*TASK REQUIREMENTS:* The copy must hold exactly the lines from the one with "Instruction: Select the" through the end of the listing below, and nothing else, with no pictures.

*EXERCISE DATA:*
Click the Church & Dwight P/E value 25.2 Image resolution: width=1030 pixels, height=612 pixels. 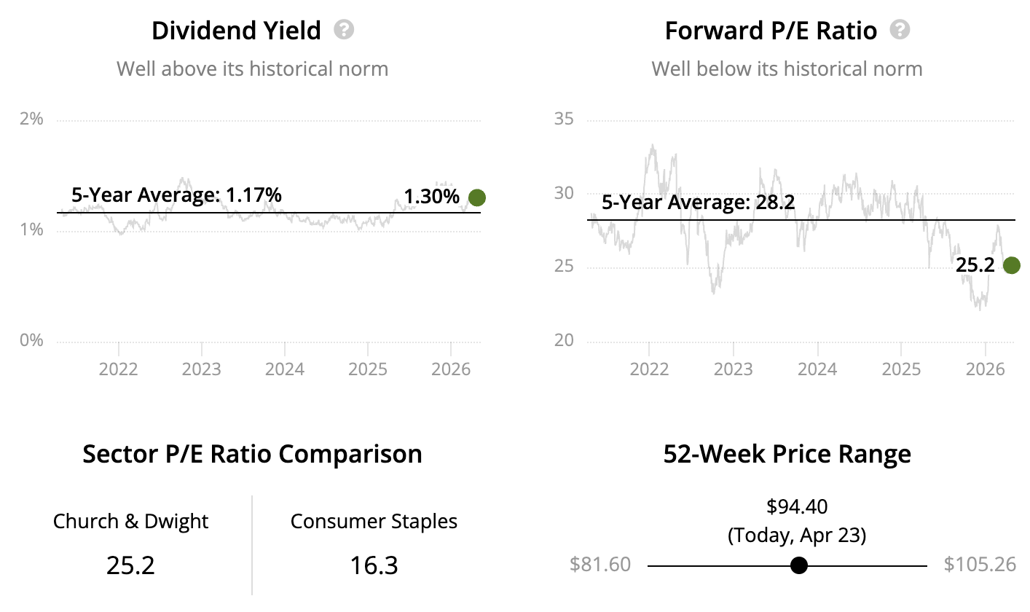tap(131, 565)
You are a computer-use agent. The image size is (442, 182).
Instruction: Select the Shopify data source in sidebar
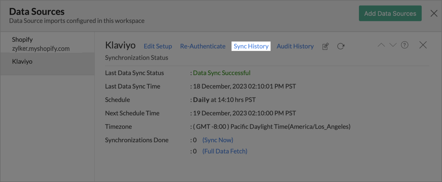tap(41, 44)
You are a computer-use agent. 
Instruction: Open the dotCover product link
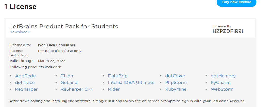tap(175, 76)
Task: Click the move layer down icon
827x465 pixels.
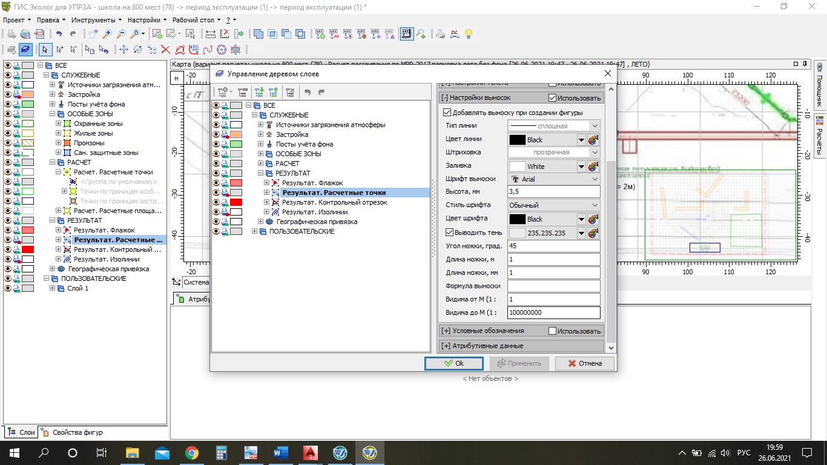Action: [259, 92]
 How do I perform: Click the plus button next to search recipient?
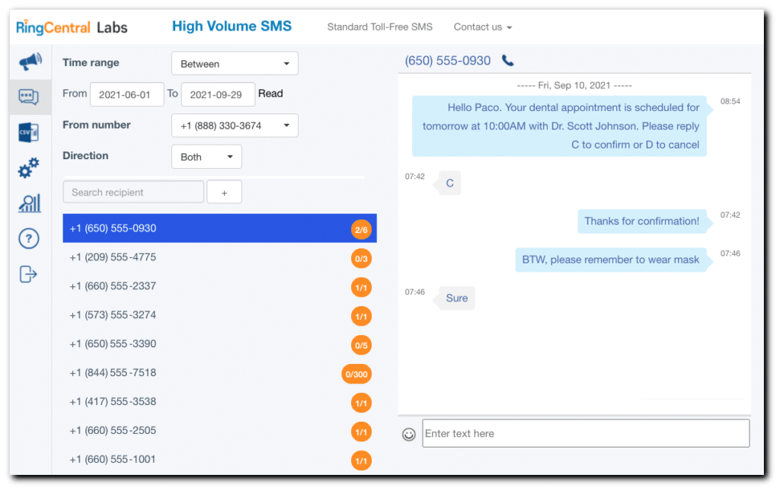click(224, 193)
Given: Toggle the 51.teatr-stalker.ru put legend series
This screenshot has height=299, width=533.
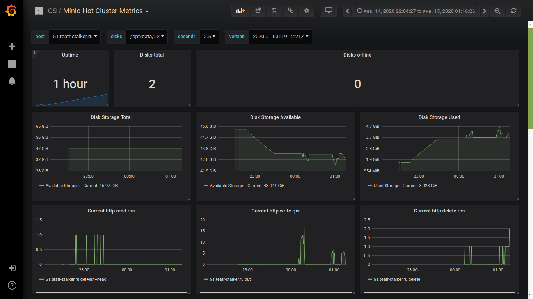Looking at the screenshot, I should pos(230,280).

*YOUR SOLUTION:*
Instruction: Select the Shopify data source in sidebar
tap(41, 44)
You are a computer-use agent. 
Instruction: Open the dotCover product link
tap(175, 76)
Task: Click the move layer down icon
827x465 pixels.
Action: [259, 92]
 How do I perform: Click the plus button next to search recipient?
click(224, 193)
Given: Toggle the 51.teatr-stalker.ru put legend series
This screenshot has height=299, width=533.
Looking at the screenshot, I should pos(230,280).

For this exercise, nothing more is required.